### Entries supplied
.....

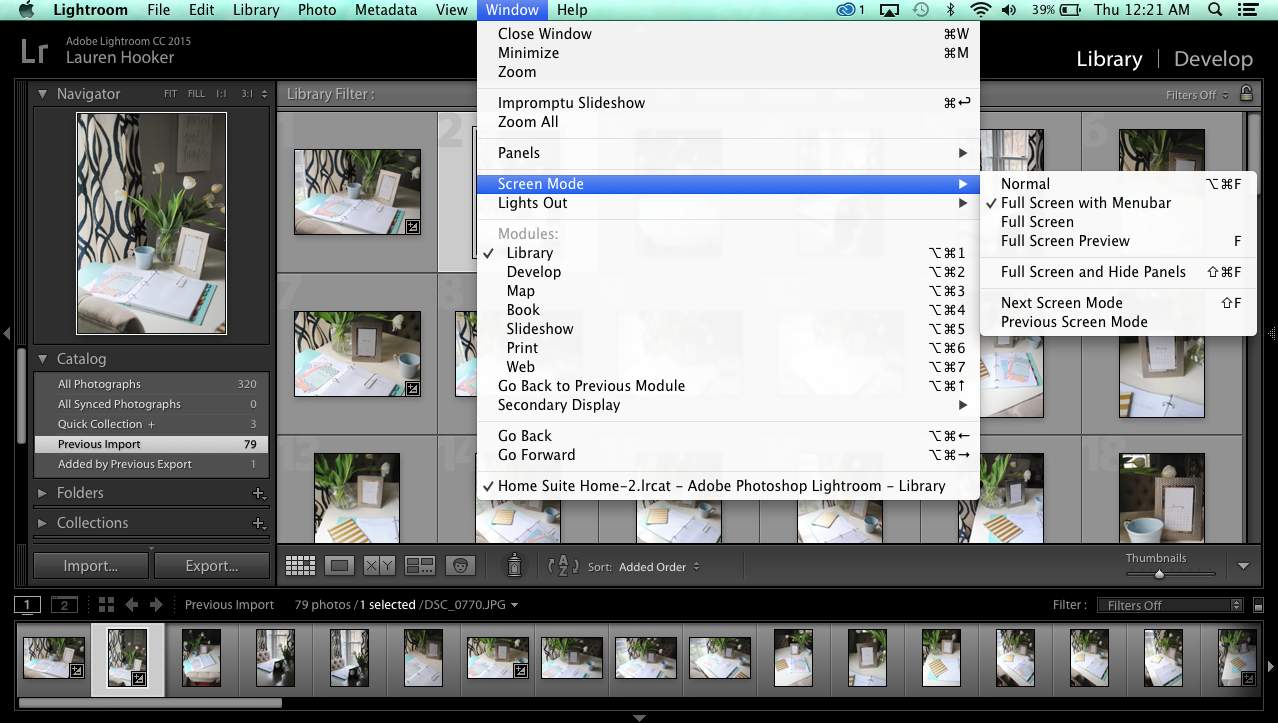The height and width of the screenshot is (723, 1278).
Task: Switch to Loupe view
Action: pos(339,565)
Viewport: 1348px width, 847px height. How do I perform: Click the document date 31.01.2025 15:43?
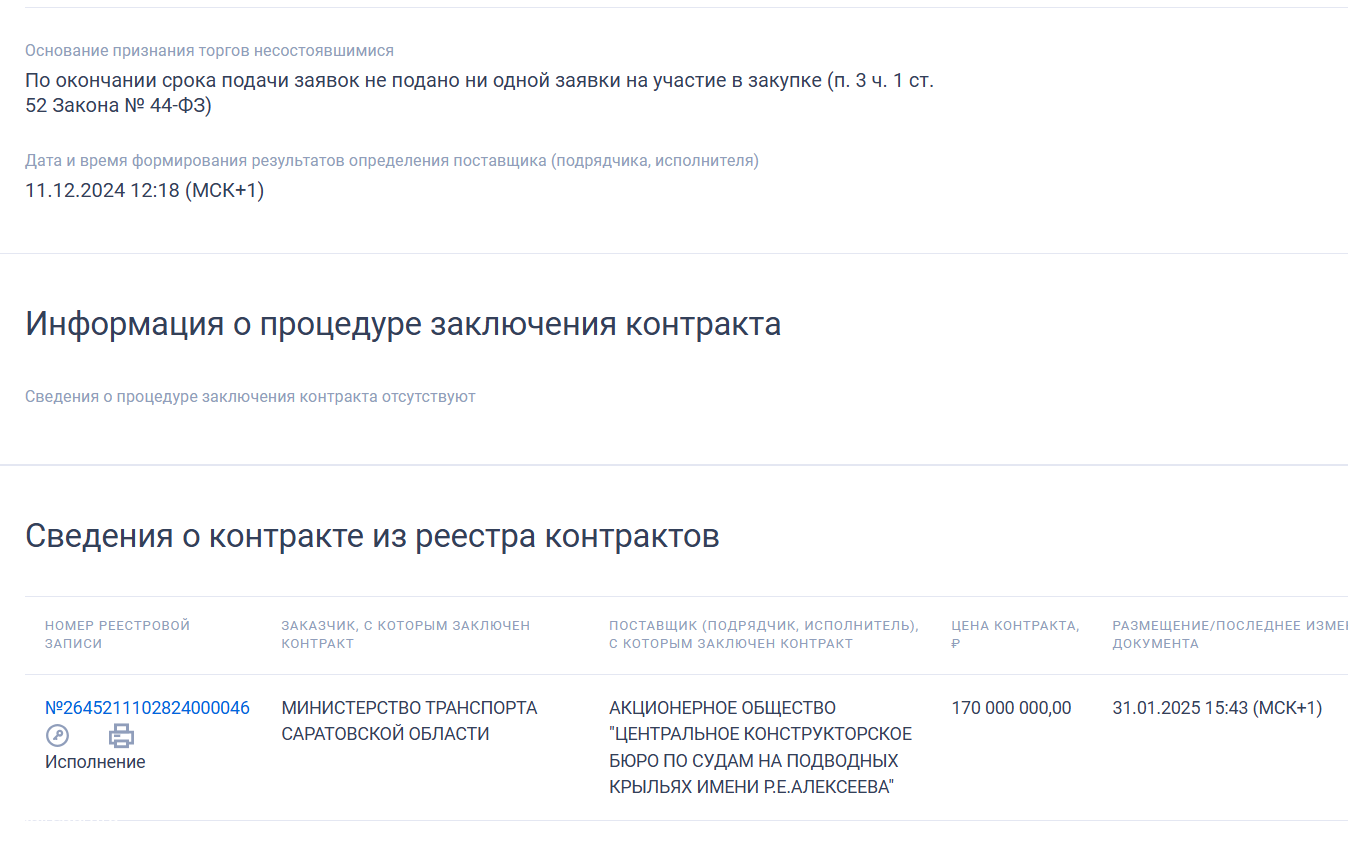coord(1216,708)
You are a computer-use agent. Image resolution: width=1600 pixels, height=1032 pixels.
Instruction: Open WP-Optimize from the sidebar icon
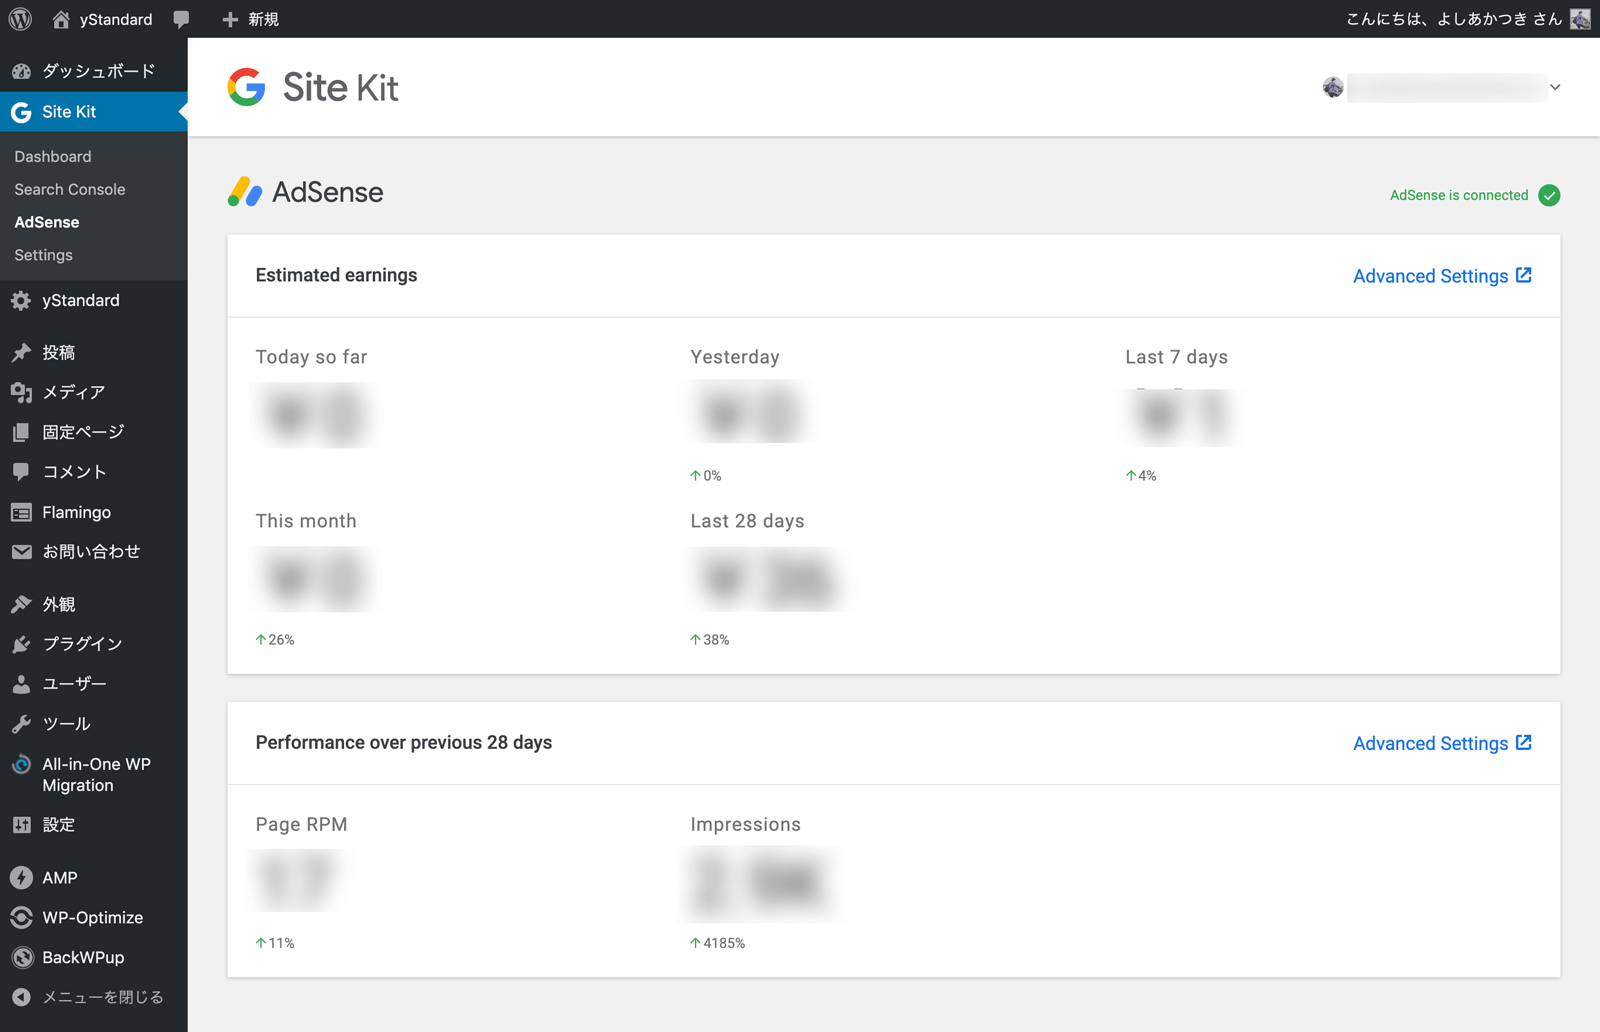click(21, 918)
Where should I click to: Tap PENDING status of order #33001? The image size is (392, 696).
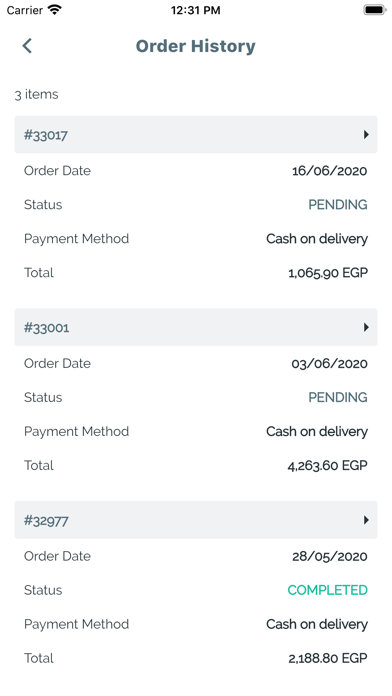[338, 397]
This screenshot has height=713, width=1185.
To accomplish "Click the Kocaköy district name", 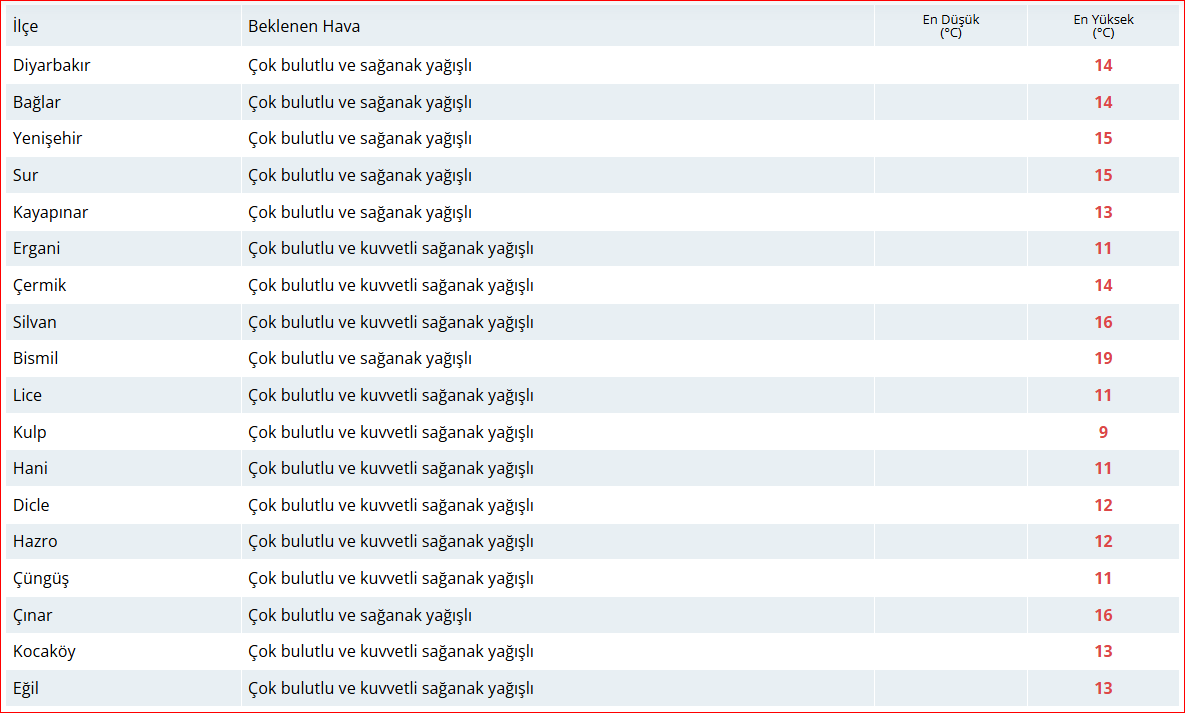I will click(44, 651).
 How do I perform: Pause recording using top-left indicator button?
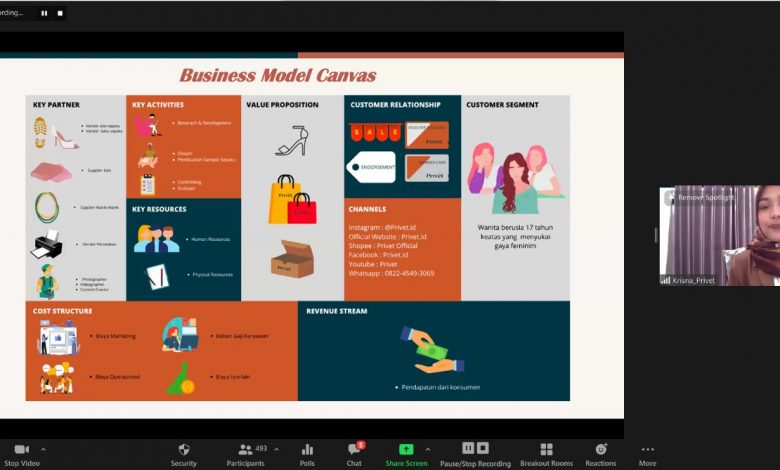click(44, 13)
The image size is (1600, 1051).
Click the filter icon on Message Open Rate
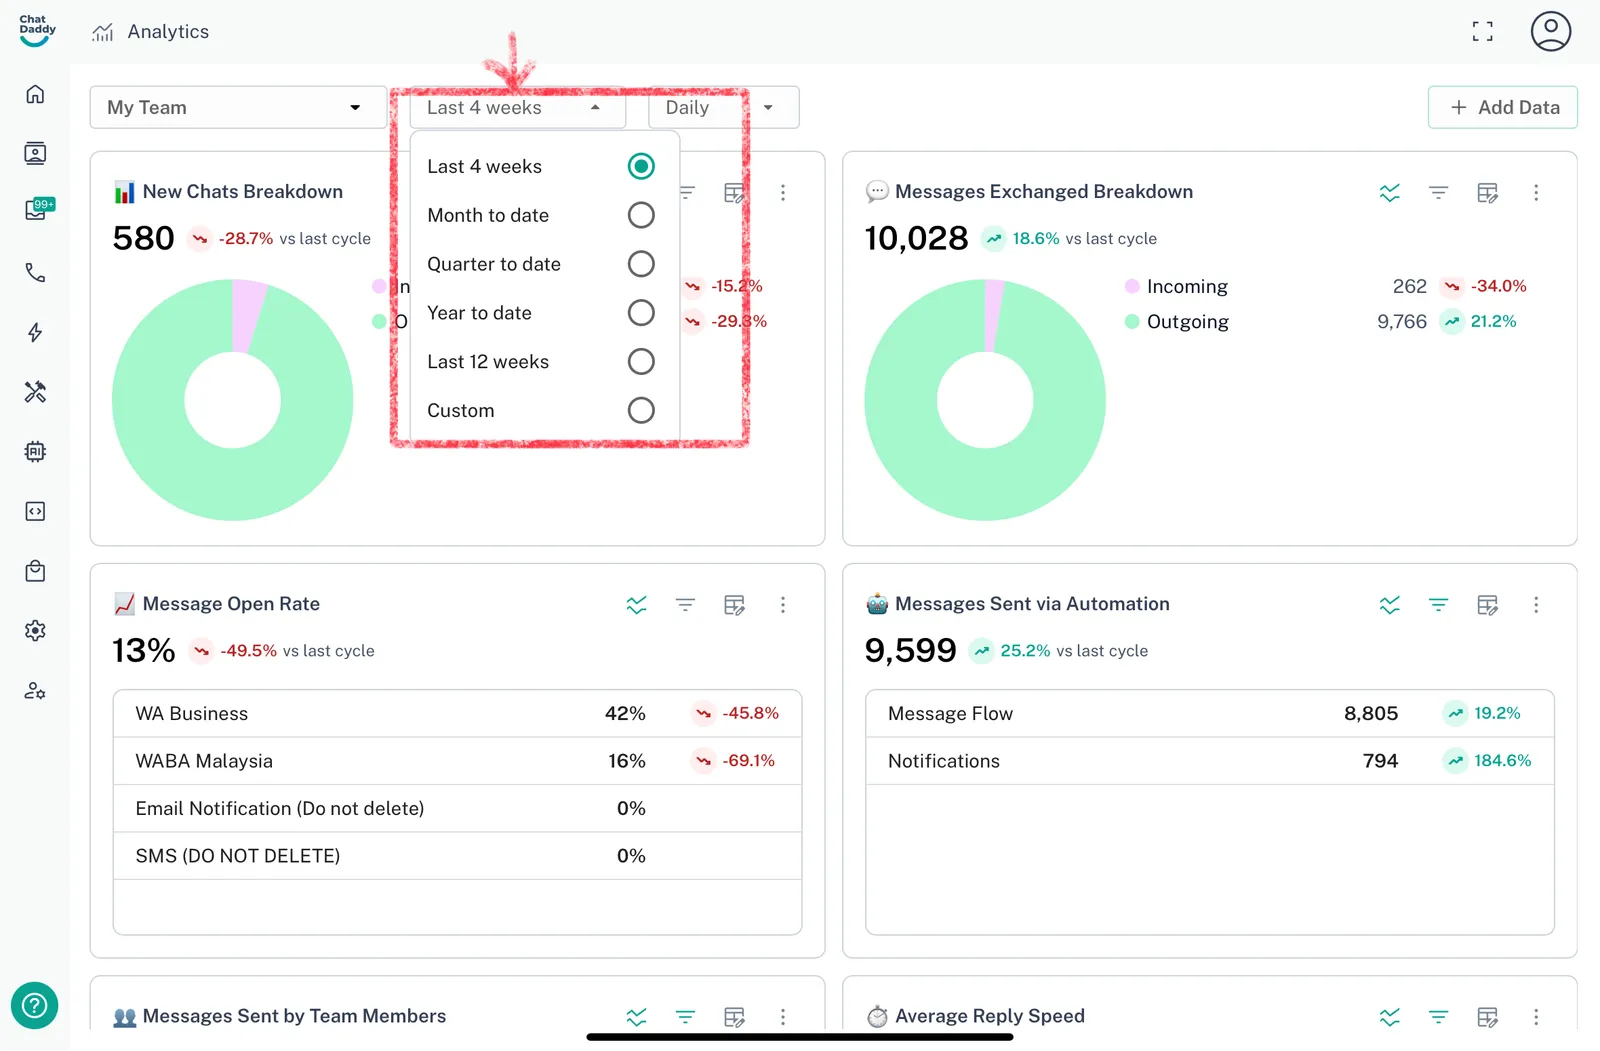pyautogui.click(x=685, y=605)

.....

### Work to be completed
Although pictures appear among the records above, none are to be output; print exactly the lines from the line containing "Viewport: 1348px width, 847px" through the line containing "This screenshot has height=713, width=1185.".

### Output of the task
Viewport: 1348px width, 847px height. How do I perform: Click the document date 31.01.2025 15:43?
coord(1216,708)
You are a computer-use agent. Image resolution: width=1600 pixels, height=1032 pixels.
Instruction: Open WP-Optimize from the sidebar icon
click(21, 918)
Where should I click to: Tap PENDING status of order #33001? The image size is (392, 696).
[338, 397]
This screenshot has height=713, width=1185.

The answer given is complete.